Patients may need to wait an extra five or 10 years to access generic medicines, according to the latest CPhI annual report.
The report evaluates the effects of regulatory divergence, trade agreements and IP rights over the next five years and includes expert comments from Dilip Shah, CEO of Vision Consulting Group, and Bikash Chatterjee, president and chief science officer at Pharmatech Associates.
In the report, Shah argues that patients will need to wait longer to access generic medicines due to the global trend towards patent term restoration and extension. Shah gives the example that Regional Comprehensive Economic Partnership (RCEP) texts are looking to redefine the period of protection for a patent holder up to 20 years from the date of marketing approval.
“For example, ‘Patent linkage’ under Comprehensive and Progressive Trans-Pacific Partnership Agreement (CPTPP) will require [generic company] to gain consent from patent holder prior to use of data in (generic) marketing approval. CETA between the EU and Canada has similar patent restoration as does EU-Japan economic partnership agreement,” Shah said.

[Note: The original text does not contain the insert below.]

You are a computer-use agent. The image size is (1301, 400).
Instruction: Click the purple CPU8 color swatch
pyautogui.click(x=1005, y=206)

This could result in longer term consequences for the industry, Shah states, forcing consumers and governments to fundamentally reform how medicines are reimbursed. More so, Shah forecasts that healthcare costs could potentially rise globally by as much as $100 billion over the next five years. From this, it may be that the patented pharma industry will come under sustained pressure over the next decade to reduce prices.
The report also includes a paper on regulatory philosophy divergence and innovation convergence in the next decade’ by Bikash Chatterjee, who suggests that China’s rate of advancement is still accelerating and that we can very quickly expect full harmonisation with ICH standards.

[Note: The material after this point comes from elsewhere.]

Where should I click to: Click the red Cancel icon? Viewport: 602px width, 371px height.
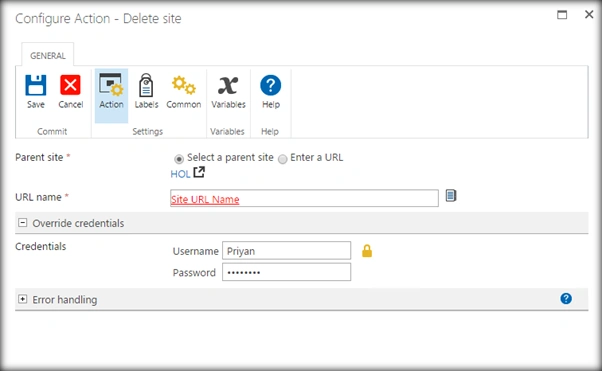70,85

This will result in China’s overall standards improving quickly, according to Chatterjee, and poor quality manufacturers dropping out of the market in the next two to three years.
Chaterjee also foresees the convergence of technology and innovation acting in parallel to the ways that regulators evaluate products.

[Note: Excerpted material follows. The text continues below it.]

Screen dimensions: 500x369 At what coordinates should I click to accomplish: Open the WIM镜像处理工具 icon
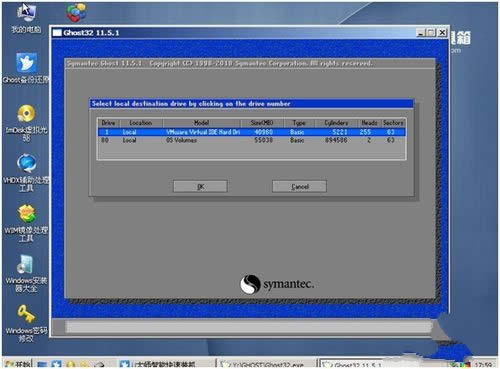pos(26,223)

“We have seen ground-breaking drug therapies and diagnostics approved in the last five years that position regulatory bodies to embrace these new innovations. Whether risk is managed via enhanced control and oversight, such as with the EUs GDPR legislation, or is a by-product of intelligently gathered real-world data, as provided under the US’s 21st Century Cures Act, the regulatory evaluation in each framework required to evaluate these new technologies will be grounded in today’s scientific tools and analytic techniques. Technology is playing an increasingly large role in improving rates of attrition. Over the next five years, big data will catalyse drug discovery with R&D leading to quicker advancement of more targeted therapies” Chatterjee said.
CPhI brand director Europe, Orhan Caglayan added: “CPhI Worldwide, where 45,000 executives combine their knowledge, is widely seen as a bellwether of industry trends and analysis. Our Annual Report experts show China is now making great strides in harmonising with international standards, so it will be interesting to see over the next few years if its reputation in our annual report league tables continues to improve. However, the effects of patent extensions whilst clearly beneficial for big pharma may mean there are a number of late entering generics companies. But what is most exciting is the impact big data could have on bringing process improvements to market as well as in drug discovery.”